I was at wit’s end. I couldn’t quite figure out what was different. I checked my service names, my SPNs, the rsserver.config file, and more. Nothing was working. I took a break and came back and had an idea. In the datasource I changed it from:
Data source=DB_Server;Initial Catalog=TestDB
Data source=DB_Server.domain.com;Initial Catalog=TestDB
Bingo, it worked! A little digging confirmed my suspicion. This client actually has multiple DNS domains and the ordering and like under the TCP/IP settings was different on this box from the other two boxes. And that made the difference.
Sure enough when I tried deploying to a fourth box, I had the same issue, but changing it to the Fully Qualified Domain Name (FQDN) solved my issue.
So, my take-aways for this week:
- Resource-based Kerberos Constrained Delegation may be a better solution at solving the Double-Hop solution than the solution generally proposed.

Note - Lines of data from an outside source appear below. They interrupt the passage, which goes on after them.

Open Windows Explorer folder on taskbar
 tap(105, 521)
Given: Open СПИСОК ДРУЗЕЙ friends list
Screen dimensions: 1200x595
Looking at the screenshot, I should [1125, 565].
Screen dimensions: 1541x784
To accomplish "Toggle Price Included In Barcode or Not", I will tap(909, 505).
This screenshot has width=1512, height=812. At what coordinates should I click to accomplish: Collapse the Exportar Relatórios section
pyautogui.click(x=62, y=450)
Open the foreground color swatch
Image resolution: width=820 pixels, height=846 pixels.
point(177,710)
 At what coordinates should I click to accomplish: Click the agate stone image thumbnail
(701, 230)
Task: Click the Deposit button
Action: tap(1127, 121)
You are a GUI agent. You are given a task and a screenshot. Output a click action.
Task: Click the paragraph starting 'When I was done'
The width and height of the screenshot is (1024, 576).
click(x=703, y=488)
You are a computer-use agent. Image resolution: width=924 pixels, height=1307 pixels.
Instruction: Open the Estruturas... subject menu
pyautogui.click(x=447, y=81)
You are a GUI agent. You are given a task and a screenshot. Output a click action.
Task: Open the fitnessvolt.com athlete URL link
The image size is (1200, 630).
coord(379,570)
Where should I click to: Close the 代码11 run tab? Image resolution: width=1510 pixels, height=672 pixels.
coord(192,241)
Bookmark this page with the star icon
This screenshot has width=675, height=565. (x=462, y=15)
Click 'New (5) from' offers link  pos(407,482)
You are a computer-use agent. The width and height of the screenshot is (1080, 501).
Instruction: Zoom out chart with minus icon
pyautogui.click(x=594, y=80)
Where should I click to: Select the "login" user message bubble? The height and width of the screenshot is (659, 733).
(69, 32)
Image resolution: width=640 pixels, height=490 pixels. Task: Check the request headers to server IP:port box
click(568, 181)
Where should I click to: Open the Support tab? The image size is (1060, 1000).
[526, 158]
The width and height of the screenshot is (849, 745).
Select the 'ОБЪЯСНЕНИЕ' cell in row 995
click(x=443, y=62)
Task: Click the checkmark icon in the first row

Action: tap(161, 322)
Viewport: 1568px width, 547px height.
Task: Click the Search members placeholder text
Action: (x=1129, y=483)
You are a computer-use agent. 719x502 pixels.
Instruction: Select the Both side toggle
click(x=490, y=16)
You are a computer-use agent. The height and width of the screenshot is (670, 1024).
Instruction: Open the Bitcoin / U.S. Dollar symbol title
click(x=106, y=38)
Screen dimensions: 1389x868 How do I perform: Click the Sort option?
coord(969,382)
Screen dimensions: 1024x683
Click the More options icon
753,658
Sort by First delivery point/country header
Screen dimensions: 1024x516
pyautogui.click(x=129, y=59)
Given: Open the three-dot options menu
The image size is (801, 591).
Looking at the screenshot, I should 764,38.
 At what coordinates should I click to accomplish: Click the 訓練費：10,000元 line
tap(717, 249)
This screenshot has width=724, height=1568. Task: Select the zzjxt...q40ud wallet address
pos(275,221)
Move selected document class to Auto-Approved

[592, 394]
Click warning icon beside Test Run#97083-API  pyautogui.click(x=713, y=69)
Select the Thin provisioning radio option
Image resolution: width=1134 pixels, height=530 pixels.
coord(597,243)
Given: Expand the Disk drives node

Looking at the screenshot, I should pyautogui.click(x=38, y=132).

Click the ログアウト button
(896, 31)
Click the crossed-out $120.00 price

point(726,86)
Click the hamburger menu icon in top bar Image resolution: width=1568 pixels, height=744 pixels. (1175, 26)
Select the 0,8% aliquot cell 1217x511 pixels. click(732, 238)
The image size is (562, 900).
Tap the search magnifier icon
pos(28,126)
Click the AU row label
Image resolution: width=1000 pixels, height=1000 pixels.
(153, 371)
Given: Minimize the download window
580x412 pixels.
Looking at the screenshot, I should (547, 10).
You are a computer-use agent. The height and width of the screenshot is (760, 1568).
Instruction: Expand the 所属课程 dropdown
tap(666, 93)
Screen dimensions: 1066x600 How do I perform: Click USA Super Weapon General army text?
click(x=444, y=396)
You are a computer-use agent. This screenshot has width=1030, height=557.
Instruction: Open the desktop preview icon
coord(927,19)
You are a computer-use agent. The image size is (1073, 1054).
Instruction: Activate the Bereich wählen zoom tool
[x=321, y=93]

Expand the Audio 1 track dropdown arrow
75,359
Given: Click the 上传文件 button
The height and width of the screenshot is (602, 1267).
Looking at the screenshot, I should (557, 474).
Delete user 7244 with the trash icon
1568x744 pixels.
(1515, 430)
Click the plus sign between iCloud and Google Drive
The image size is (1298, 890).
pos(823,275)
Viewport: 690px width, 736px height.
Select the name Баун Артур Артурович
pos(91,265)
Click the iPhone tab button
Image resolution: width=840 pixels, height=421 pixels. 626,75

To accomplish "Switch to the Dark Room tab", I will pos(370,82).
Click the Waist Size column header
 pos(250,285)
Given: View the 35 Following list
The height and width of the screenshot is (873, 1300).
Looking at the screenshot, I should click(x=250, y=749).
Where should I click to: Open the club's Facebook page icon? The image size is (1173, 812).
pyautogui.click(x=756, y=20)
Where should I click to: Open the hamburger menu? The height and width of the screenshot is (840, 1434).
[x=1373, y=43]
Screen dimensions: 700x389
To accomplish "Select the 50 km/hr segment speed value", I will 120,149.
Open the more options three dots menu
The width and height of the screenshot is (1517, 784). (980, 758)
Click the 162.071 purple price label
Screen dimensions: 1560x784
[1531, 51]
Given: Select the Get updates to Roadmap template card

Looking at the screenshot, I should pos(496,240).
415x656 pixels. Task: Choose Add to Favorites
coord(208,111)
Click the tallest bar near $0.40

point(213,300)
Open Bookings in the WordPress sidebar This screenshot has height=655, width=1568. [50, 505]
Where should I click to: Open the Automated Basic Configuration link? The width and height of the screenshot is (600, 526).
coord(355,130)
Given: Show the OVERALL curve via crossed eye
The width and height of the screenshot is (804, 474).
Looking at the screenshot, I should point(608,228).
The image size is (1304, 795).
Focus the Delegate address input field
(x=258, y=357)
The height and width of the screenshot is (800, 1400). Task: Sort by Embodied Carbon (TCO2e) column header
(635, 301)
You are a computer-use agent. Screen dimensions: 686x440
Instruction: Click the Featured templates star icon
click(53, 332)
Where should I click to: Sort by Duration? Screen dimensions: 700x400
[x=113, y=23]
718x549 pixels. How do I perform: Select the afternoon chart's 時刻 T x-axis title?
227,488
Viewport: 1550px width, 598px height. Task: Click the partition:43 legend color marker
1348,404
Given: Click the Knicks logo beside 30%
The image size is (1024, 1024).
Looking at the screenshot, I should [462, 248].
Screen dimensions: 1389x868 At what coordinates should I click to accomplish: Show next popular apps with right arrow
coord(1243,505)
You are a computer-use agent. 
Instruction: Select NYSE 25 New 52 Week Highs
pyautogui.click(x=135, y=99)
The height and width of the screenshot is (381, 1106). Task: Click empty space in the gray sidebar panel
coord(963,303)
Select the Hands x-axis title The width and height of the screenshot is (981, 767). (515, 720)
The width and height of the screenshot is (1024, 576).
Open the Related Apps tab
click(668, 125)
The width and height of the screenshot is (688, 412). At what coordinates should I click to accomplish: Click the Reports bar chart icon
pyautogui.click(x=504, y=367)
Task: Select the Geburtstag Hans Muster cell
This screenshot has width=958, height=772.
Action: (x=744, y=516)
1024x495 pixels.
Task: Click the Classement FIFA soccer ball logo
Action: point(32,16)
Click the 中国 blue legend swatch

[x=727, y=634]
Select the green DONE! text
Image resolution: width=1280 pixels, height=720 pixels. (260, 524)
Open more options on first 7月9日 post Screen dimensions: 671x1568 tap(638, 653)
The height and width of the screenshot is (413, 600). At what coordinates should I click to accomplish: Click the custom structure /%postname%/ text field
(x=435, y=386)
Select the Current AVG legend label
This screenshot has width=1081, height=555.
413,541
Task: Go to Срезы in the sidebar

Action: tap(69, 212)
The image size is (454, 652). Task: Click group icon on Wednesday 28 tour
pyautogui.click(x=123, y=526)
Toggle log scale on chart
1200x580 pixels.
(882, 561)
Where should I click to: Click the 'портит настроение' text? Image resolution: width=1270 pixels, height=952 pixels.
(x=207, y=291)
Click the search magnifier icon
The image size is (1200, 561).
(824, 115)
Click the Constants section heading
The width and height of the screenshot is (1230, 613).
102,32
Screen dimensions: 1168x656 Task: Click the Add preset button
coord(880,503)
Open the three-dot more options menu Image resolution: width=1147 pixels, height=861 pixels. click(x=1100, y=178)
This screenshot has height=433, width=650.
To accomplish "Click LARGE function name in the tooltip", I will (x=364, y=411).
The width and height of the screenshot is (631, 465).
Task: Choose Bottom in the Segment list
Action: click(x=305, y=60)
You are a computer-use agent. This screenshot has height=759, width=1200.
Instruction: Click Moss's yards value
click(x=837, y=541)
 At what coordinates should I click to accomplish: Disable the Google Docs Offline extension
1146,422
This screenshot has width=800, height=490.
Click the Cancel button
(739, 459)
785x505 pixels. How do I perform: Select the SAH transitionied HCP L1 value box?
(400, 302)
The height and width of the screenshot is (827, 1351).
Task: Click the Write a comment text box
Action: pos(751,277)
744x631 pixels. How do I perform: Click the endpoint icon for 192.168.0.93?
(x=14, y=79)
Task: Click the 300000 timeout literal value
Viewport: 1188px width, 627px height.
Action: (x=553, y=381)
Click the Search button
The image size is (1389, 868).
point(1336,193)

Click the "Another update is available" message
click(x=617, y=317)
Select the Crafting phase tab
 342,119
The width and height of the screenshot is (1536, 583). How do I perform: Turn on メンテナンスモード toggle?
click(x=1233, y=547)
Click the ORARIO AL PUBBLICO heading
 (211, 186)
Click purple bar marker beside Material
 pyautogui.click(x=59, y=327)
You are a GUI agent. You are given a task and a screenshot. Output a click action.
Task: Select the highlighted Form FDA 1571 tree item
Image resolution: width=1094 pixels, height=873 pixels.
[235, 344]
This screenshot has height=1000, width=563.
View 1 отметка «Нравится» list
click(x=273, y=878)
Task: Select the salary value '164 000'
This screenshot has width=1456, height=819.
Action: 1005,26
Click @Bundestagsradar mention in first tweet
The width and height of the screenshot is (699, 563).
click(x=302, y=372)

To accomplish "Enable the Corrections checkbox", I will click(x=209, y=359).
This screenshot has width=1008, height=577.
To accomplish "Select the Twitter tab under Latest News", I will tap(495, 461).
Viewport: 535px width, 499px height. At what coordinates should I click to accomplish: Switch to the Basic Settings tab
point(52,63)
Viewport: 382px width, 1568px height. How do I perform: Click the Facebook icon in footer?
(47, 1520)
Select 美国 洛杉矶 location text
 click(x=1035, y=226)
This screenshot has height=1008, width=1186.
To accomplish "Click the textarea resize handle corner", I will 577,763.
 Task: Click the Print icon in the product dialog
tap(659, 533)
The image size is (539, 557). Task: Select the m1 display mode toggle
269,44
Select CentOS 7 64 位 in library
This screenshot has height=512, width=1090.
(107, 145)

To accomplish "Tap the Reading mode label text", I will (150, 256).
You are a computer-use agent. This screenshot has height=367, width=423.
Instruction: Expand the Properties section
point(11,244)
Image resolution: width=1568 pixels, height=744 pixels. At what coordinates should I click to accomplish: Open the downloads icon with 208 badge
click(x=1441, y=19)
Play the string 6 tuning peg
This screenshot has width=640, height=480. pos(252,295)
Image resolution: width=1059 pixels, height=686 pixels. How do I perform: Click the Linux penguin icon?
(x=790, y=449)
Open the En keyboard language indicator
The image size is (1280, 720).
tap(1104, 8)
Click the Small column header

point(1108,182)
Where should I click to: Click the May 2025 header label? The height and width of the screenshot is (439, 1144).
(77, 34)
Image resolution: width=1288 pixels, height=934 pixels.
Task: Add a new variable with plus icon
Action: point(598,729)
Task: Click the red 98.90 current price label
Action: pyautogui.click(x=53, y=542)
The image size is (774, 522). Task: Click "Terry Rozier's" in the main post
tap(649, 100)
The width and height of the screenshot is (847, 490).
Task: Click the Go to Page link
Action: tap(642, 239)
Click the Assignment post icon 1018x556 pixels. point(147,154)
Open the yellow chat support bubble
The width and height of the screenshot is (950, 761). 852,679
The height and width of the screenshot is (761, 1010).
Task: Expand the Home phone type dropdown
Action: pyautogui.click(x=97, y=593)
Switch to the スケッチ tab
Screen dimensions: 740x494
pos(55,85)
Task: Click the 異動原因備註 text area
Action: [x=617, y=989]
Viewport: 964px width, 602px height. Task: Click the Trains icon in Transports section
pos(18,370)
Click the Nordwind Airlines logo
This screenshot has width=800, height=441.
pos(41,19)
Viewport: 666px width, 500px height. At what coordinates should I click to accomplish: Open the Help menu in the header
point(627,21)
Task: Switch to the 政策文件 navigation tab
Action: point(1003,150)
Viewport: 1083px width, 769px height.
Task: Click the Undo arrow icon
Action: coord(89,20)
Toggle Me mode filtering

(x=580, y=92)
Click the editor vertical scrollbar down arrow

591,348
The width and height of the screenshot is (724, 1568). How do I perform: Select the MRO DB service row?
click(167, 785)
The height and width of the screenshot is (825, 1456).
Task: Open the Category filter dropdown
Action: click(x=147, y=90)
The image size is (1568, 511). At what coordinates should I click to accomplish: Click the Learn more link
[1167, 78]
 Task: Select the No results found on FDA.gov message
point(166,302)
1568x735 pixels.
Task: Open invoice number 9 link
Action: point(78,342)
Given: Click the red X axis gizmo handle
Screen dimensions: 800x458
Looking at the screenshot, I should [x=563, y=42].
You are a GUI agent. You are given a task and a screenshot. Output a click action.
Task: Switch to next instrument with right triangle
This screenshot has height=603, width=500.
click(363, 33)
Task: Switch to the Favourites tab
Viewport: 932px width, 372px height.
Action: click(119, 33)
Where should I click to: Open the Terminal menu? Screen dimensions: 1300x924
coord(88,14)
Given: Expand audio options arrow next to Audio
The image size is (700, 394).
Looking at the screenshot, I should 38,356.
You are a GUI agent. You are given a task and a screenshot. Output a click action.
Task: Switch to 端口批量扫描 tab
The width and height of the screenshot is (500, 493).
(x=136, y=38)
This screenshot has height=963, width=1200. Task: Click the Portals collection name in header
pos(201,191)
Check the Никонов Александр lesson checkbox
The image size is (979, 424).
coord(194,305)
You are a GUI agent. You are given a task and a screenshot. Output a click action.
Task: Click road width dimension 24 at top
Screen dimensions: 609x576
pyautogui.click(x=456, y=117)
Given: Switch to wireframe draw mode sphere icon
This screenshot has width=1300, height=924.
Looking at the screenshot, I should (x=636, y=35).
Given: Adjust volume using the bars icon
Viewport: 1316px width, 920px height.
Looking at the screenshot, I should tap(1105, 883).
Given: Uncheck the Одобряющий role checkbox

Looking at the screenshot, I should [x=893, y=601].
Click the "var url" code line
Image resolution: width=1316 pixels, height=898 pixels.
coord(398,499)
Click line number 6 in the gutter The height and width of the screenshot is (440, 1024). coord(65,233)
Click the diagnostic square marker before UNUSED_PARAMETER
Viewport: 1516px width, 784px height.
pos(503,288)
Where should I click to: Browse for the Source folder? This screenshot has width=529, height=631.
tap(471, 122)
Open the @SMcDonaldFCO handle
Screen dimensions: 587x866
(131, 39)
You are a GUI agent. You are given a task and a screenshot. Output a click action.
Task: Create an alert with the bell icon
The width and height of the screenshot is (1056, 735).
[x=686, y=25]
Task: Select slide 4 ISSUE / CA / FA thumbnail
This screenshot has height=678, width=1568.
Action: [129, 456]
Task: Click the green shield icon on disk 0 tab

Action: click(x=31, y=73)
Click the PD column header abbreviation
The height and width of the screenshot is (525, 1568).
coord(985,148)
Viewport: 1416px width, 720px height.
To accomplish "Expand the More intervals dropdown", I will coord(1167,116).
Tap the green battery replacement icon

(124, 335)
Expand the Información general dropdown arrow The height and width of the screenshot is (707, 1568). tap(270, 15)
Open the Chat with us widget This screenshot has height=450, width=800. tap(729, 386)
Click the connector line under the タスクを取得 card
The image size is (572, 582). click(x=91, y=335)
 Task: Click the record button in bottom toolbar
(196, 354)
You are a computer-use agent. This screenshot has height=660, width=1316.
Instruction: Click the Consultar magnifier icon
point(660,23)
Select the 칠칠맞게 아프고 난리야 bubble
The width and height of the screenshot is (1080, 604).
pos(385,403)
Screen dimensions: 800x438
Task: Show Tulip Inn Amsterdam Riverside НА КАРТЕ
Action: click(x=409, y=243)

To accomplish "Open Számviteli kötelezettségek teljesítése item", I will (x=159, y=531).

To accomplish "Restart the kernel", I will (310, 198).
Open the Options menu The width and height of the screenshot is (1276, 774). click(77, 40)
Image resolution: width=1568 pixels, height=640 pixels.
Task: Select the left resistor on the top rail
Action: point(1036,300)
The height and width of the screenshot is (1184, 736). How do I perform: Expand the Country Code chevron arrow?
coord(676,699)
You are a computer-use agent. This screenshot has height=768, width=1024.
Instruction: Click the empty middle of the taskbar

- Once you’ve setup the “target” SQL Server service account and source Reporting Server Service accounts, additional reporting servers can be added to the mix without needing assistance from a domain admin.
- It appears you still need an SPN (well multiple) for the SQL Server itself.
- You need to run a PowerShell Script to setup the accounts. Note that if you run it again, it overwrites the old settings, so you need to add ALL of the source accounts in a single step.
- Depending on your domains security setup, you may need to enable 128/256 bit Kerberos authentication.
- DNS resolution may determine if you can use just the NetBIOS name or the FQDN in your data sources.
- This solution will NOT work if you need to cross domains or have more complex setups, but in general, it can be simpler to setup and to maintain, especially if you have limited access to making changes to AD in the first place.
- My reading indicates this only works on Windows 2012 and beyond. But you shouldn’t be running older versions of Windows in any case!
If I get the time and energy, I may setup a test environment in my home lab to further experiment with this and write up better demos, but for now, use this as you can. Hopefully it’ll save you some of the stress I experienced.
And that’s it from here, back to other duties as assigned.